SOURCE DATA:
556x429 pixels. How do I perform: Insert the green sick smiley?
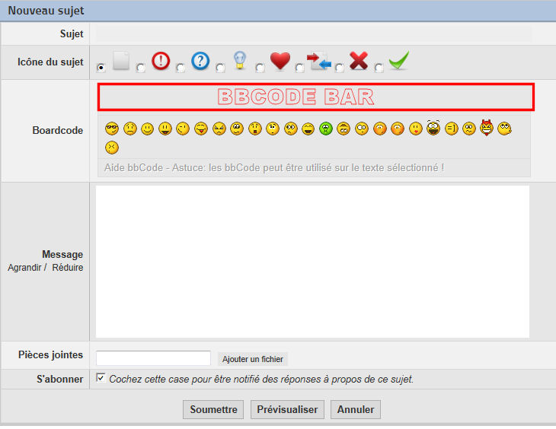325,129
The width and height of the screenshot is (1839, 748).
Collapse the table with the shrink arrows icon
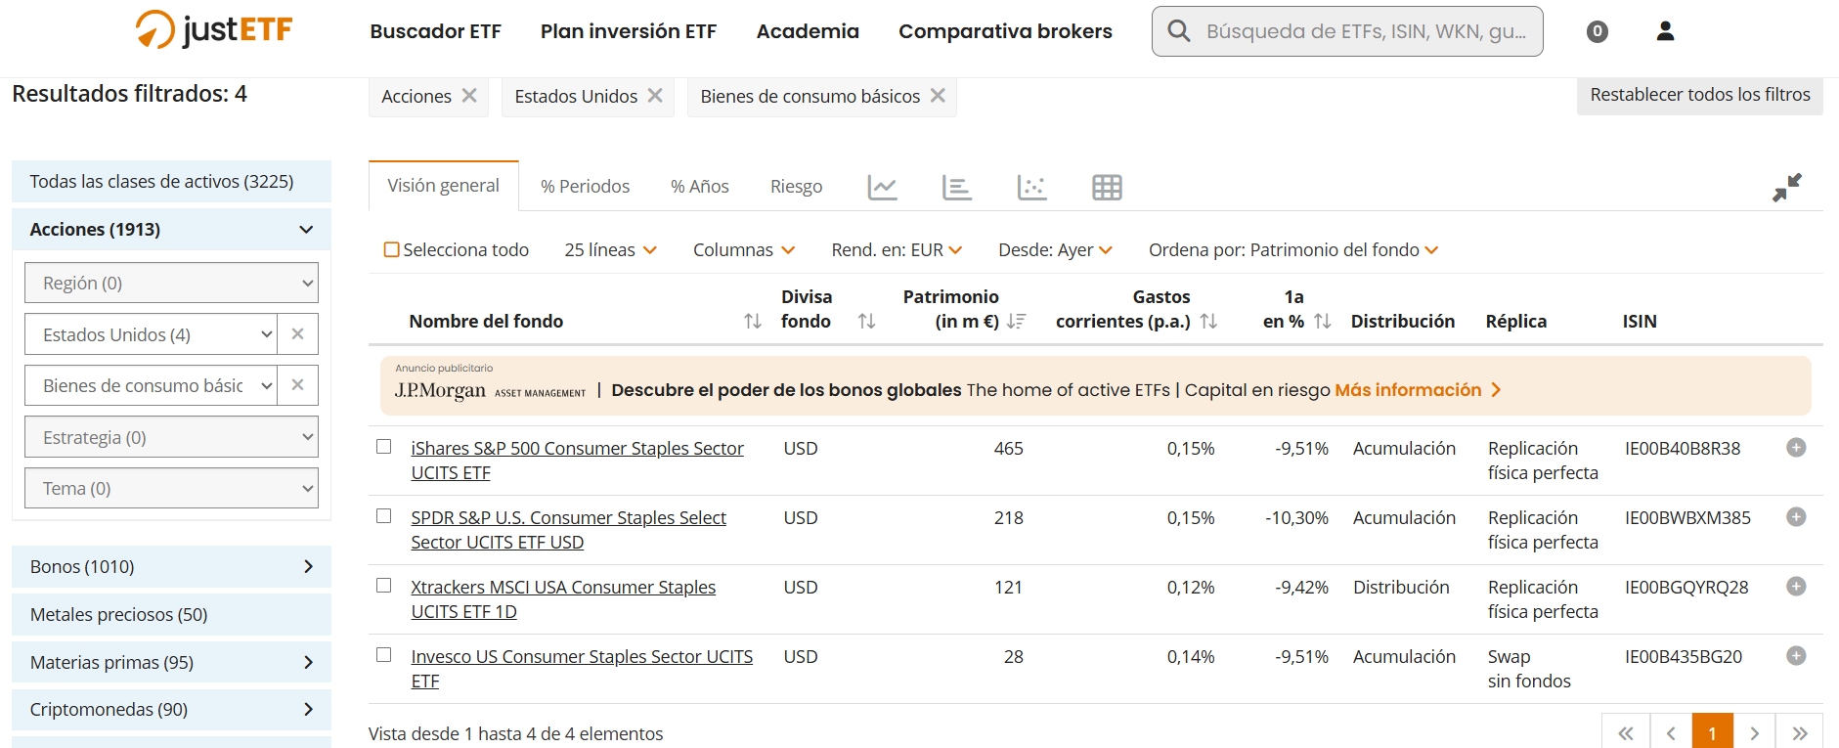(1787, 187)
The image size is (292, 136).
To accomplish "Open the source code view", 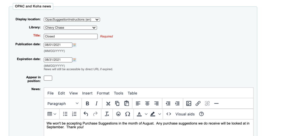I will [169, 114].
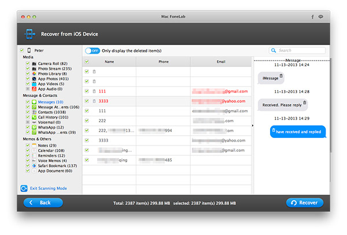Viewport: 347px width, 235px height.
Task: Click the Camera Roll icon in sidebar
Action: pos(34,63)
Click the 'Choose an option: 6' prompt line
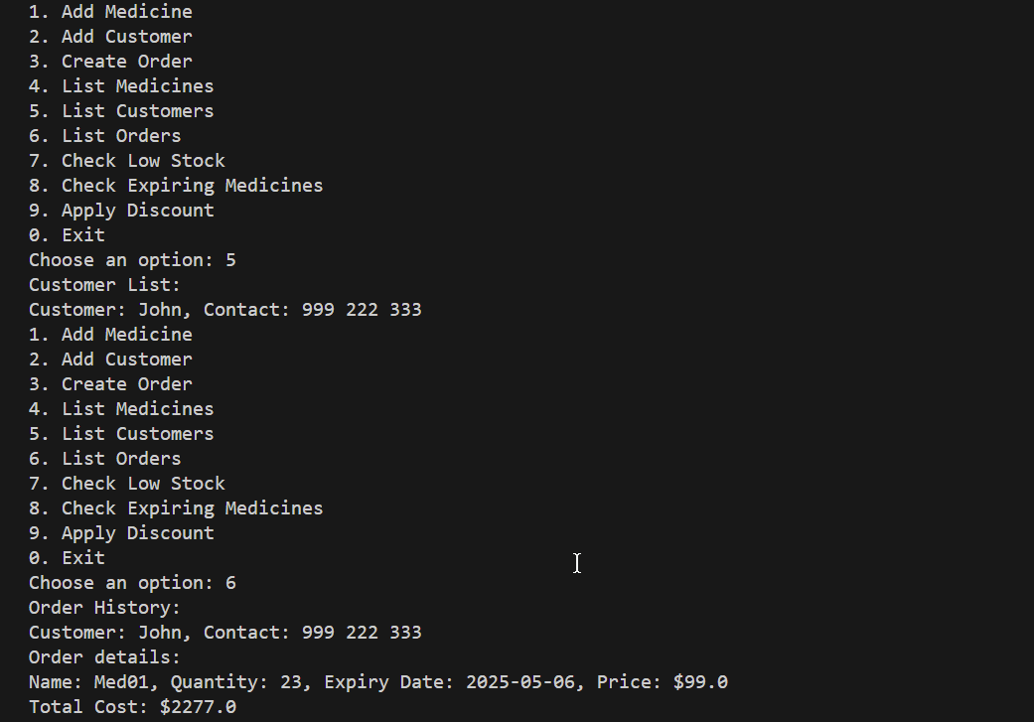 tap(132, 583)
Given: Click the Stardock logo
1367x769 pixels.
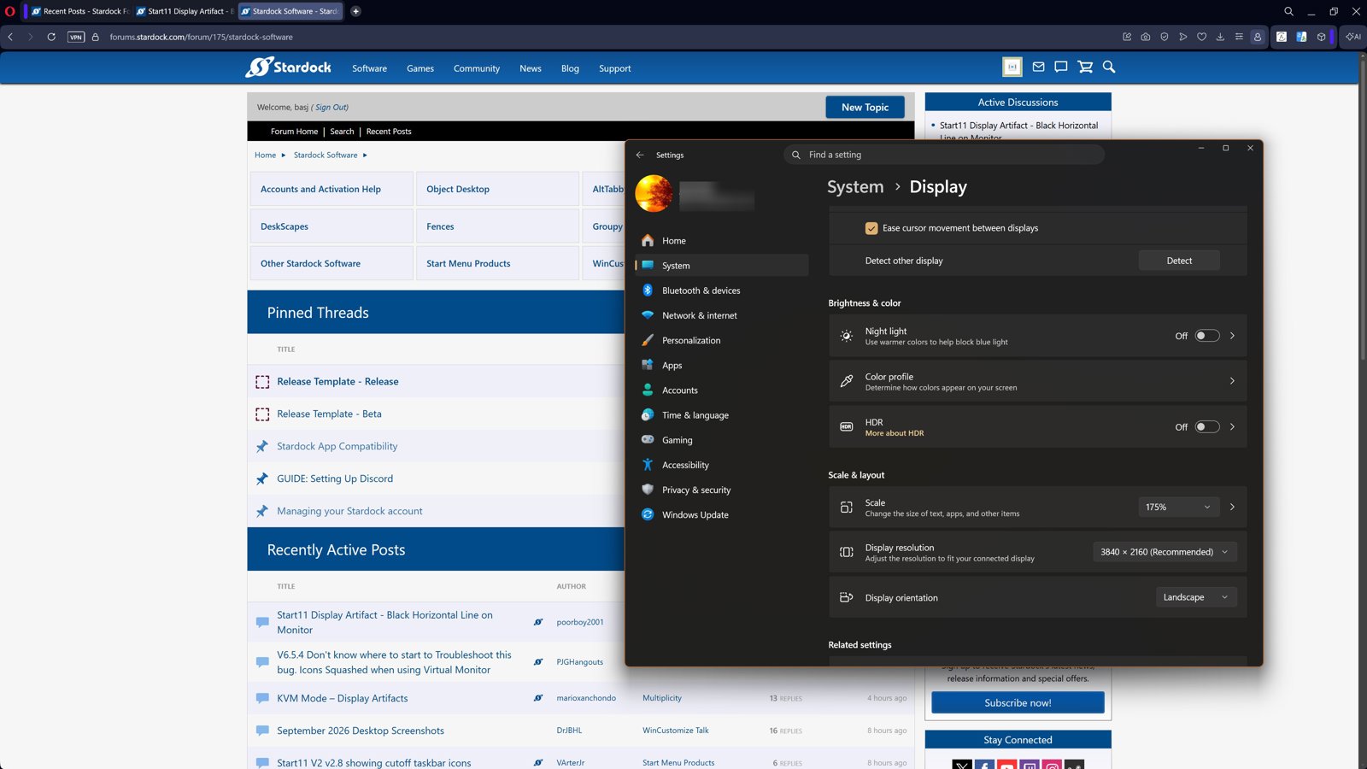Looking at the screenshot, I should click(x=288, y=68).
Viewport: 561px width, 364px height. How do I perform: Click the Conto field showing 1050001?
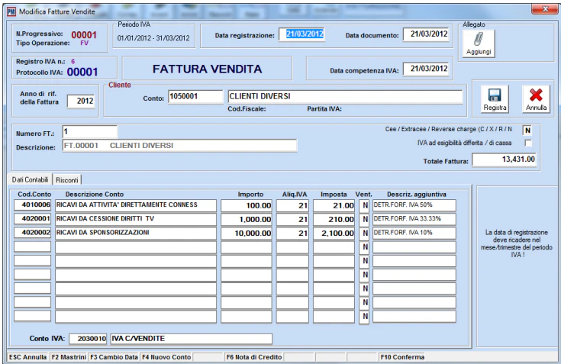pos(195,97)
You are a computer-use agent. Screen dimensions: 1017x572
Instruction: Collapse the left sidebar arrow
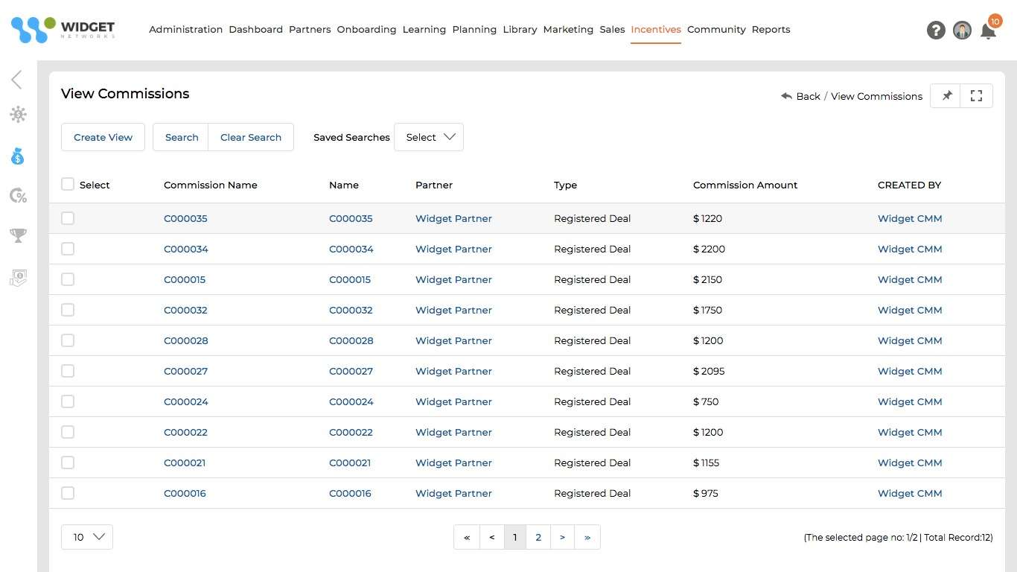pyautogui.click(x=16, y=80)
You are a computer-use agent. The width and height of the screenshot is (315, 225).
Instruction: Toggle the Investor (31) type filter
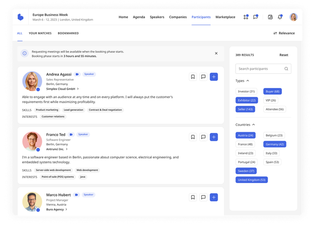point(246,92)
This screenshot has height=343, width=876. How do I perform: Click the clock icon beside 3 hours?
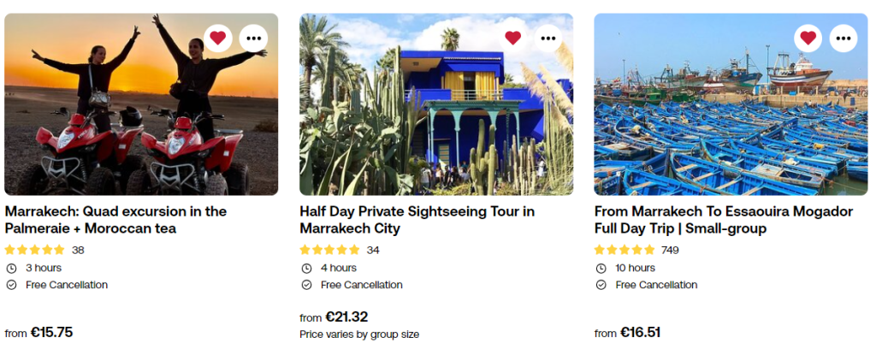[x=11, y=268]
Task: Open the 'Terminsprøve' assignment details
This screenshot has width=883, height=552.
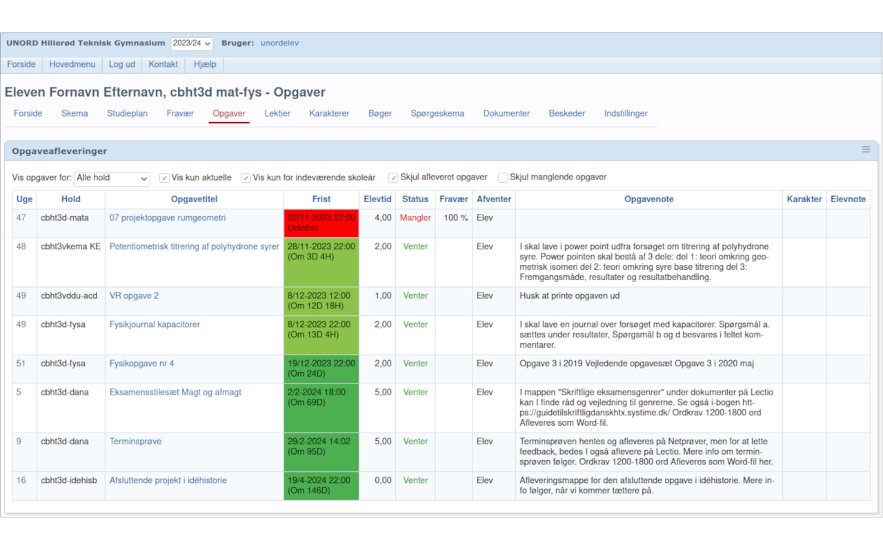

EXERCISE GOAL: Only the lines from the one containing "Click the 'Choose an option: 6' prompt line" through the end of the records should be copied, exactly and with both ends included; the pictures should not.

ANSWER TO THIS EXERCISE:
Click the 'Choose an option: 6' prompt line
 tap(132, 583)
Given: Click the Stardock logo
1367x769 pixels.
Looking at the screenshot, I should click(x=288, y=68).
Viewport: 561px width, 364px height. How do I perform: Click the Conto field showing 1050001?
pos(195,97)
You are a computer-use agent. Screen dimensions: 1017x572
Instruction: Collapse the left sidebar arrow
pyautogui.click(x=16, y=80)
You are a computer-use agent. The width and height of the screenshot is (315, 225).
Instruction: Toggle the Investor (31) type filter
point(246,92)
This screenshot has height=343, width=876. How do I perform: Click the clock icon beside 3 hours?
[x=11, y=268]
Task: Open the 'Terminsprøve' assignment details
This screenshot has width=883, height=552.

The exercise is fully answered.